::: Data for analysis :::
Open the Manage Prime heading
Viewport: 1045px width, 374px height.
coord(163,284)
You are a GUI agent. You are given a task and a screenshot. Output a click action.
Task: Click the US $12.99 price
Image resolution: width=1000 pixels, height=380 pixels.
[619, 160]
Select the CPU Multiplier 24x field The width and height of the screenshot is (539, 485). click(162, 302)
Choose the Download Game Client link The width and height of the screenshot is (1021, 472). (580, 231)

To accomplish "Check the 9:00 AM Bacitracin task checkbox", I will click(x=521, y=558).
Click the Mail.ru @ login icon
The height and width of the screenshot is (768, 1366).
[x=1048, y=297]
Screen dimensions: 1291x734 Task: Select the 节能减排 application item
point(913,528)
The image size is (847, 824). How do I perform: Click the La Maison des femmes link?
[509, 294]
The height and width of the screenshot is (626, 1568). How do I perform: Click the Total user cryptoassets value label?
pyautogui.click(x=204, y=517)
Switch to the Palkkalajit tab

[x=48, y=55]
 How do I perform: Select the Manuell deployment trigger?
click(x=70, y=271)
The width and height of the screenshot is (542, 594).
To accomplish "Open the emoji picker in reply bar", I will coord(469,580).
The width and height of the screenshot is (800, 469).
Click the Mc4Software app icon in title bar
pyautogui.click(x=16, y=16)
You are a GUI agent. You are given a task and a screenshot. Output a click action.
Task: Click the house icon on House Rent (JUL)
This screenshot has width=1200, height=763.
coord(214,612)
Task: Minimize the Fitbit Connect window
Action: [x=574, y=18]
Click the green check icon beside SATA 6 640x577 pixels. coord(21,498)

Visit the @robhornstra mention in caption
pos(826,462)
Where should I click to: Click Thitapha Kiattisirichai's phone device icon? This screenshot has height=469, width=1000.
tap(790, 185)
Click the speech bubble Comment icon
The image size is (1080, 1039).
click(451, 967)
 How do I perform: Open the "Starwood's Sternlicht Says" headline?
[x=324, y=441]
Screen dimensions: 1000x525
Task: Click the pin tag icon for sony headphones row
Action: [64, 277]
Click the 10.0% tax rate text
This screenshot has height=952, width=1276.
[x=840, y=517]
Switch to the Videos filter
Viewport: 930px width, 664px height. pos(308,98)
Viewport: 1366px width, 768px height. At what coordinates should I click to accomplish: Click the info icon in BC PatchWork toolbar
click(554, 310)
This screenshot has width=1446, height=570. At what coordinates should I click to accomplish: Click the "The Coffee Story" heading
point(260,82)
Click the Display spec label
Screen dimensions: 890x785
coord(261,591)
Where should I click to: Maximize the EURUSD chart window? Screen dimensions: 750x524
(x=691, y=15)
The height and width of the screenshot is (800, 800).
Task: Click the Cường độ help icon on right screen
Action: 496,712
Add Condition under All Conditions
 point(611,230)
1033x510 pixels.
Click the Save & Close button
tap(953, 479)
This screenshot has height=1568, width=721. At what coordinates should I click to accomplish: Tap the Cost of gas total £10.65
:::
What to produce:
Your output must be the exact lines from the one containing "Viewport: 1366px width, 768px" through the end of the data above, both included, and nothing more.

Written response:
Viewport: 1366px width, 768px height. At what coordinates should I click to accomplish: Click the info icon in BC PatchWork toolbar
click(554, 310)
This screenshot has width=1446, height=570. At what coordinates should I click to accomplish: Click the "The Coffee Story" heading
point(260,82)
Click the Display spec label
Screen dimensions: 890x785
coord(261,591)
Where should I click to: Maximize the EURUSD chart window? Screen dimensions: 750x524
(x=691, y=15)
The height and width of the screenshot is (800, 800).
Task: Click the Cường độ help icon on right screen
Action: 496,712
Add Condition under All Conditions
 point(611,230)
1033x510 pixels.
Click the Save & Close button
tap(953, 479)
This screenshot has height=1568, width=721. At what coordinates should I click to accomplish: Tap the Cost of gas total £10.65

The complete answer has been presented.